Supplied information Block Start

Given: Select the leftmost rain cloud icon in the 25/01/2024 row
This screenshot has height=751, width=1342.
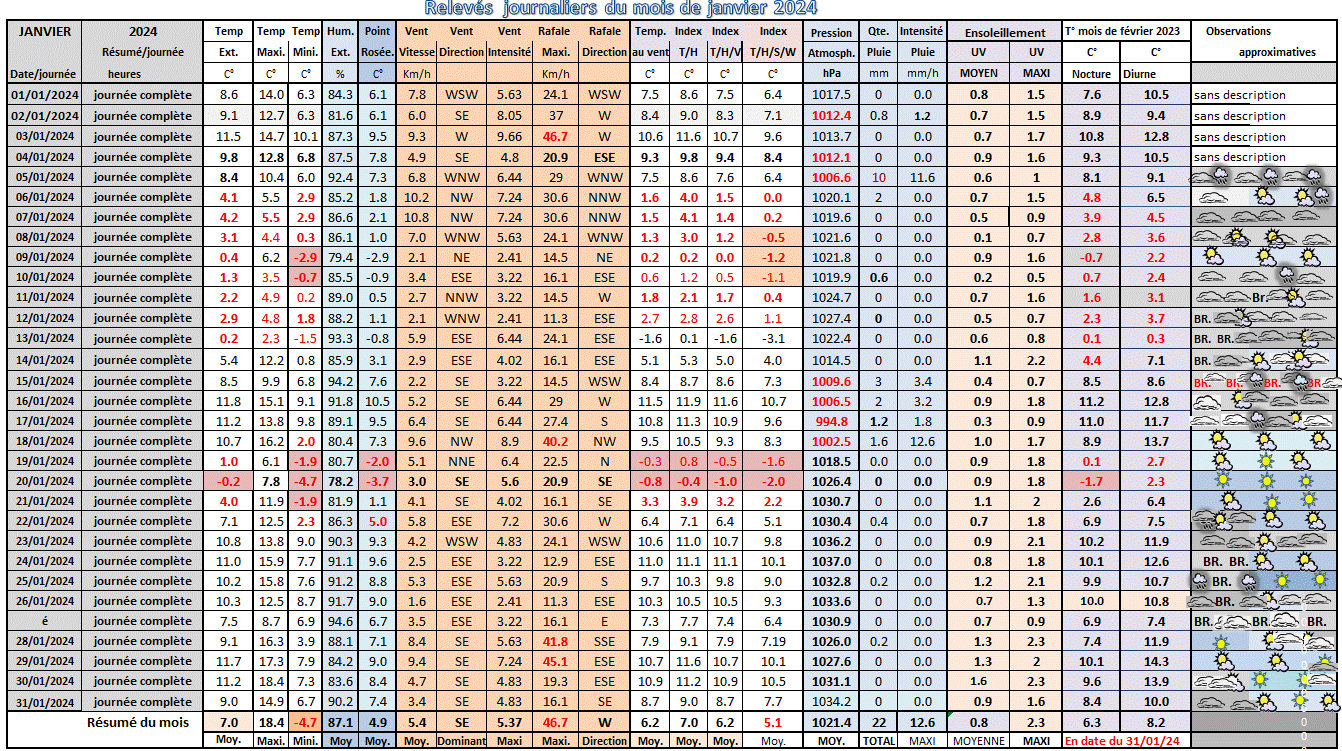Looking at the screenshot, I should click(1200, 581).
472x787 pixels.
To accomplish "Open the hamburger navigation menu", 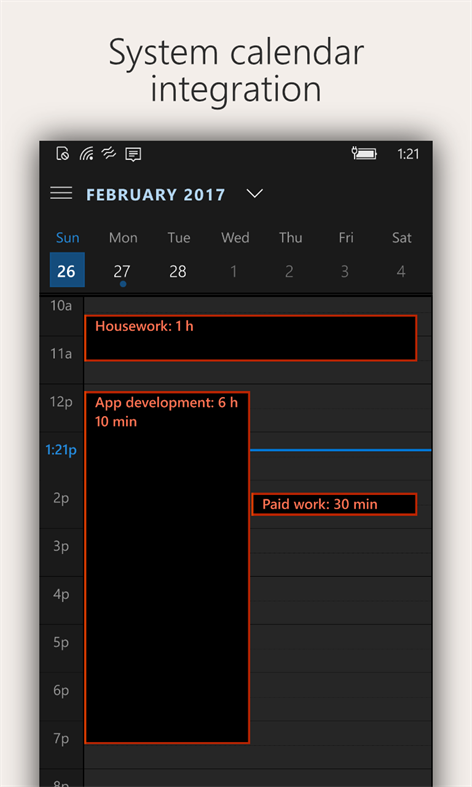I will coord(61,193).
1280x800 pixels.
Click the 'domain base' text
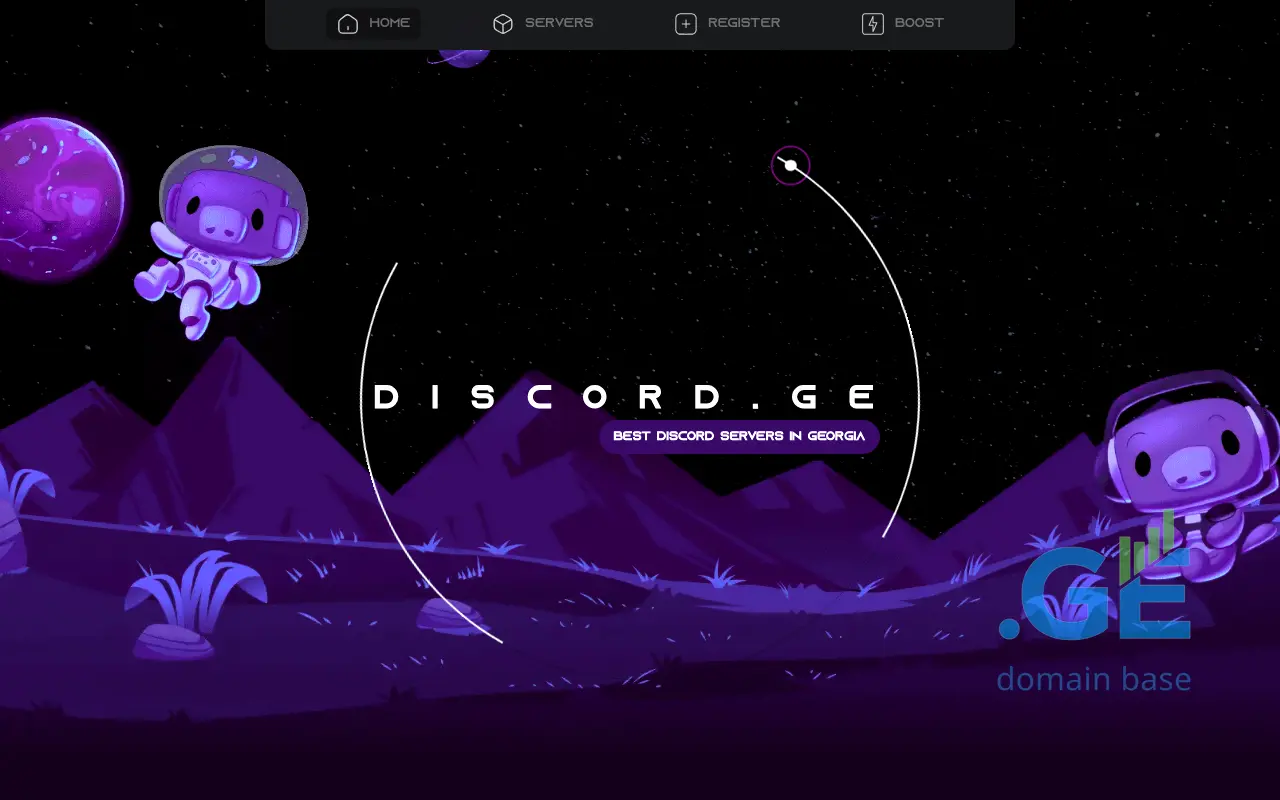(1093, 680)
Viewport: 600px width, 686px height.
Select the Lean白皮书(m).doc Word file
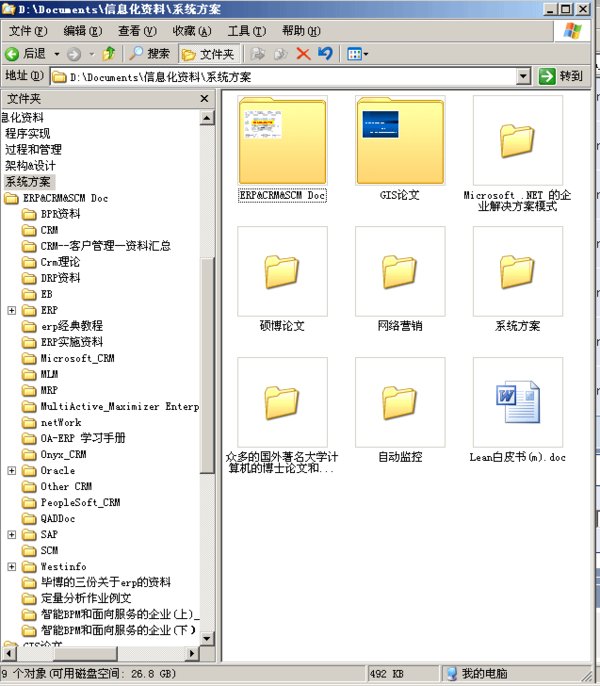[x=517, y=402]
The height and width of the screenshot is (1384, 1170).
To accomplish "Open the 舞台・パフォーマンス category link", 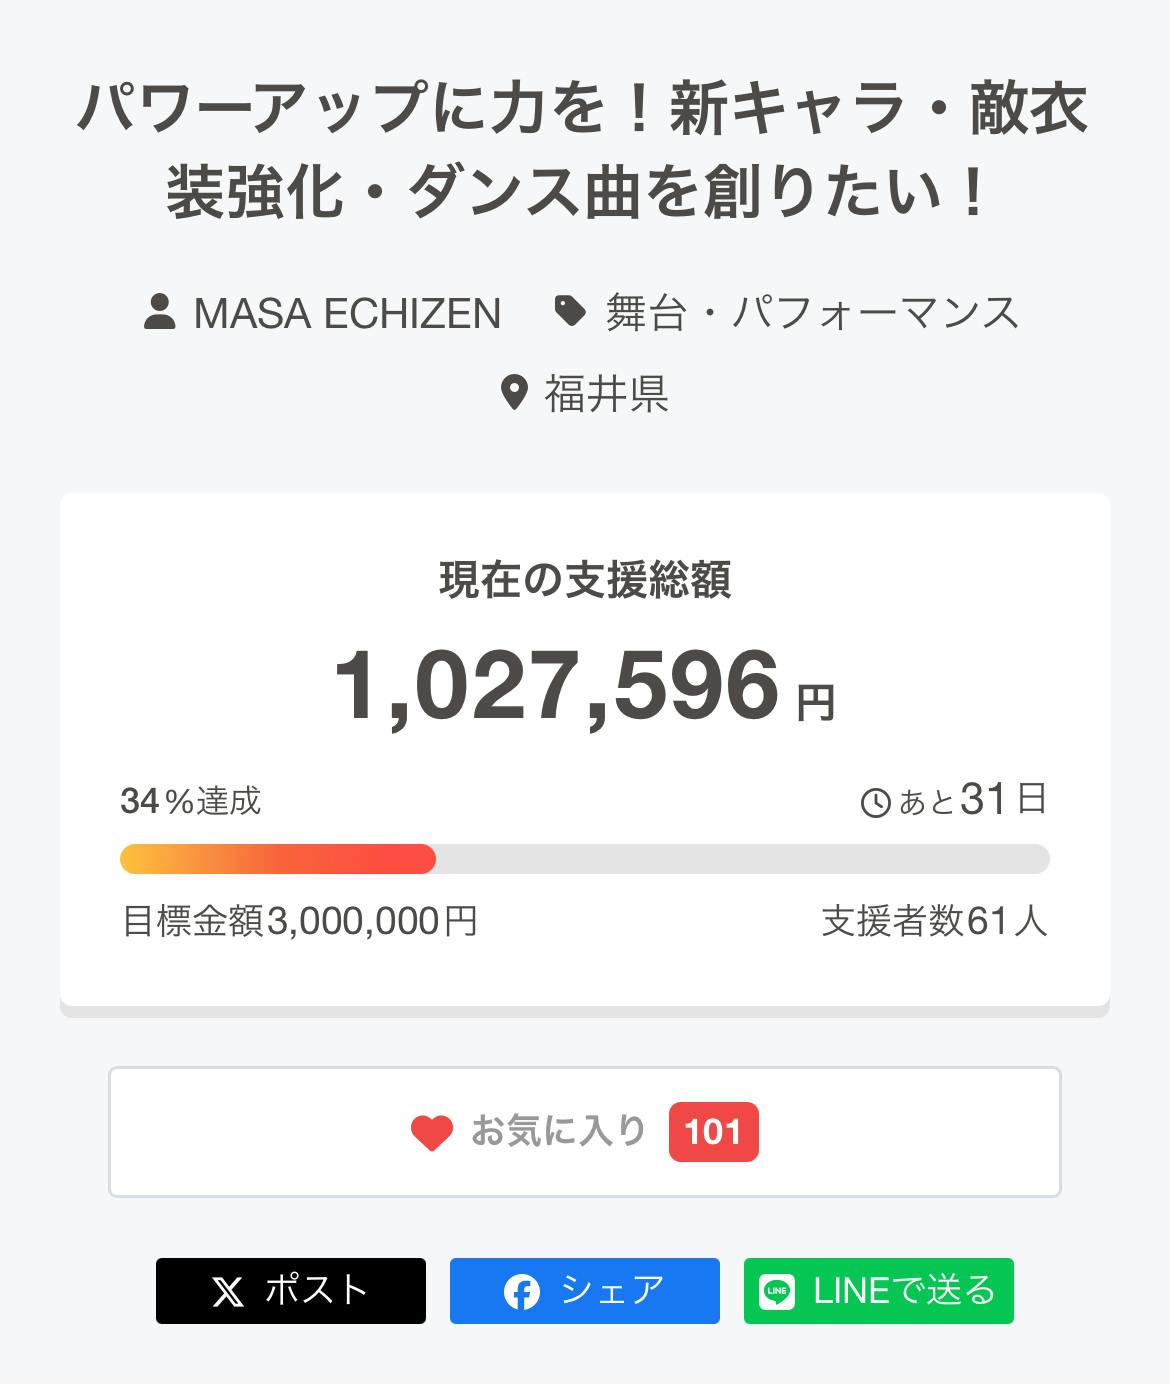I will [x=811, y=313].
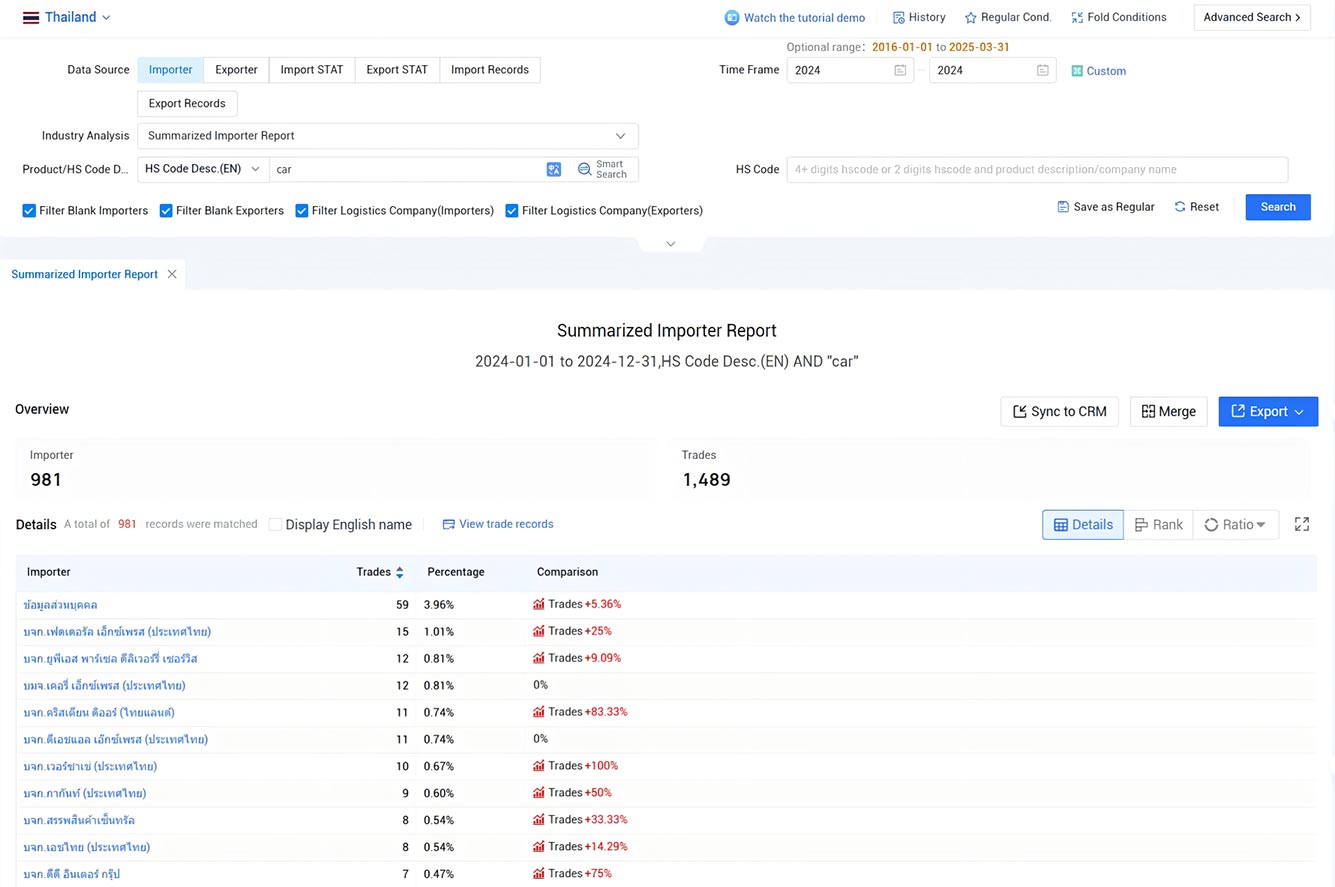This screenshot has height=887, width=1335.
Task: Open the Ratio dropdown
Action: (1236, 524)
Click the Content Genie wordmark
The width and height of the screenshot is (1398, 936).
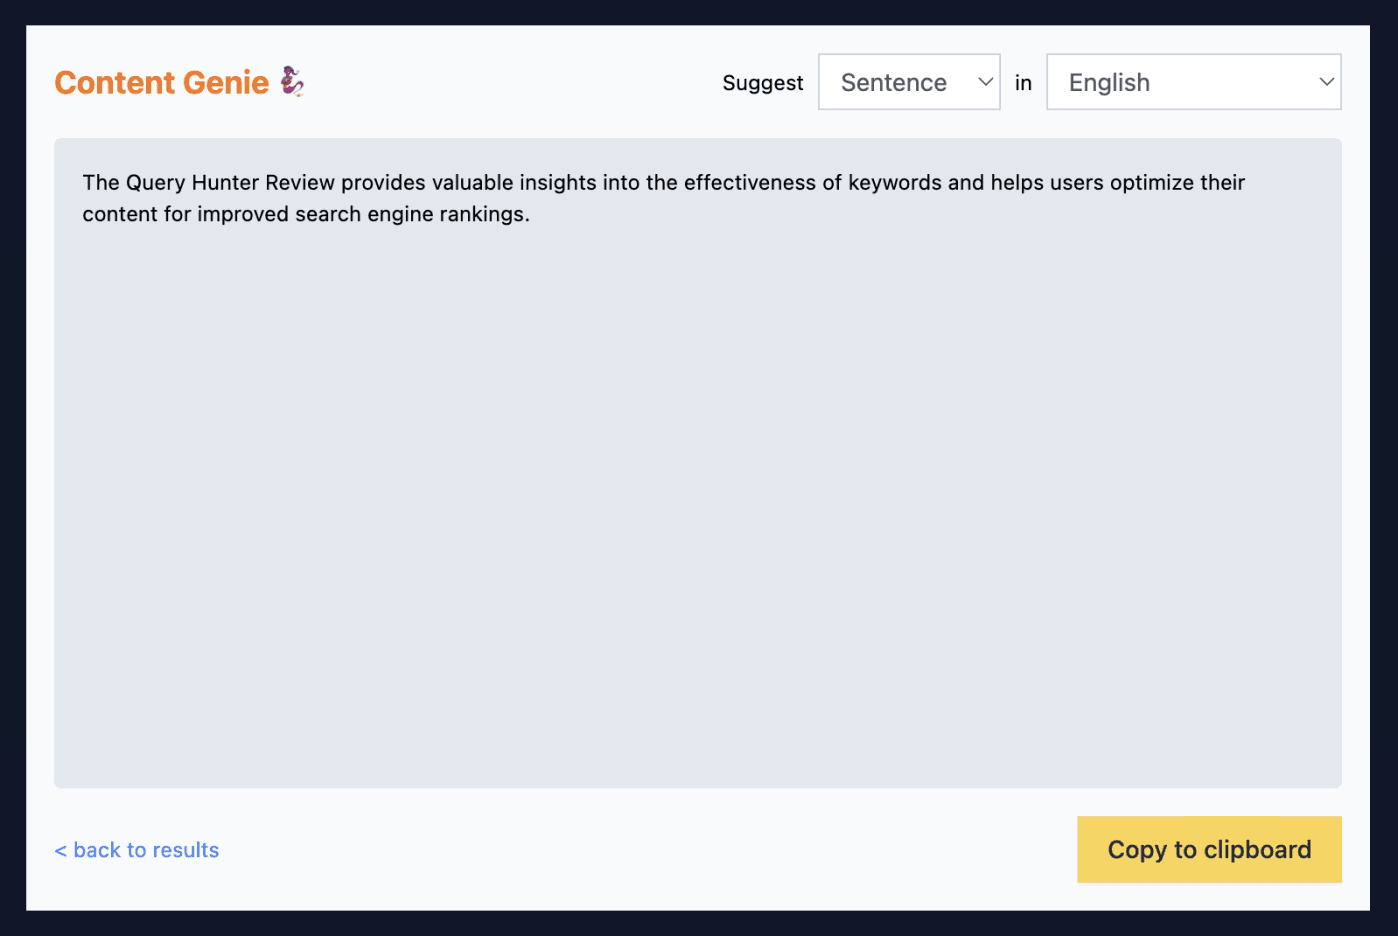(x=163, y=82)
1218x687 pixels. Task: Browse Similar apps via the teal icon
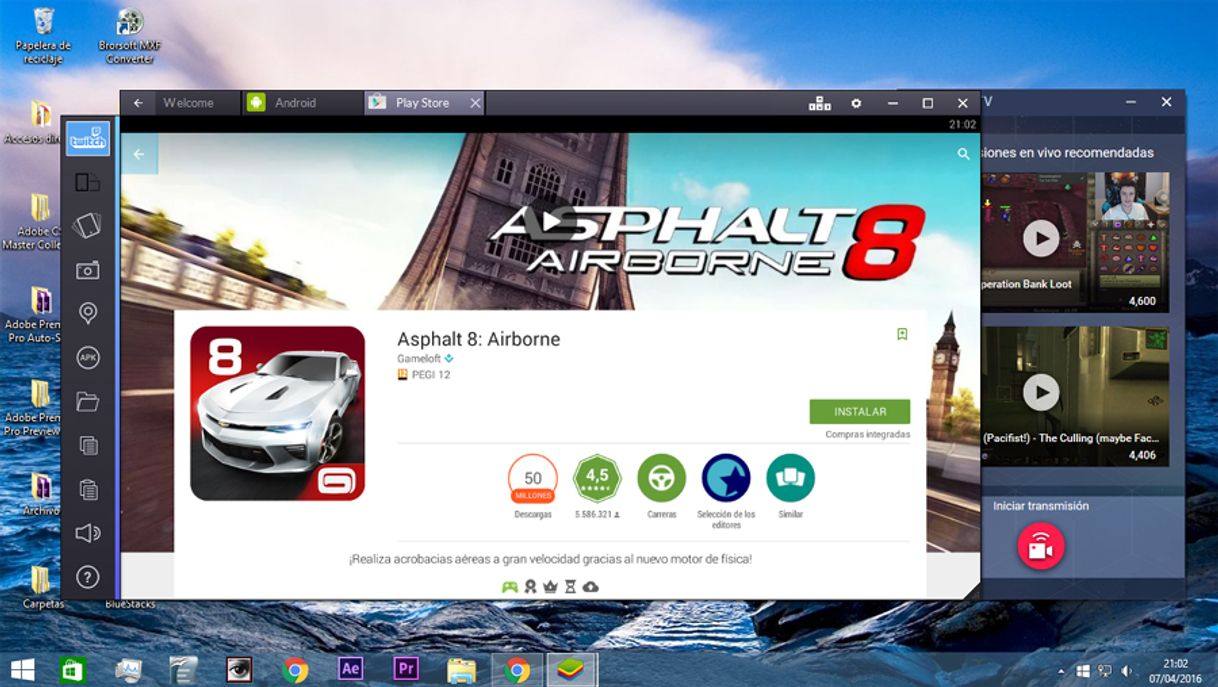point(790,478)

Supplied information Block End

## [Exercise requirements]
Write the lines out exactly, beginning at the line that holds "Click the Content Genie wordmark" and stopping after the last line of the entries; include no pictures.

## [Solution to the problem]
Click the Content Genie wordmark
The width and height of the screenshot is (1398, 936).
(x=163, y=82)
1218x687 pixels. Task: Browse Similar apps via the teal icon
point(790,478)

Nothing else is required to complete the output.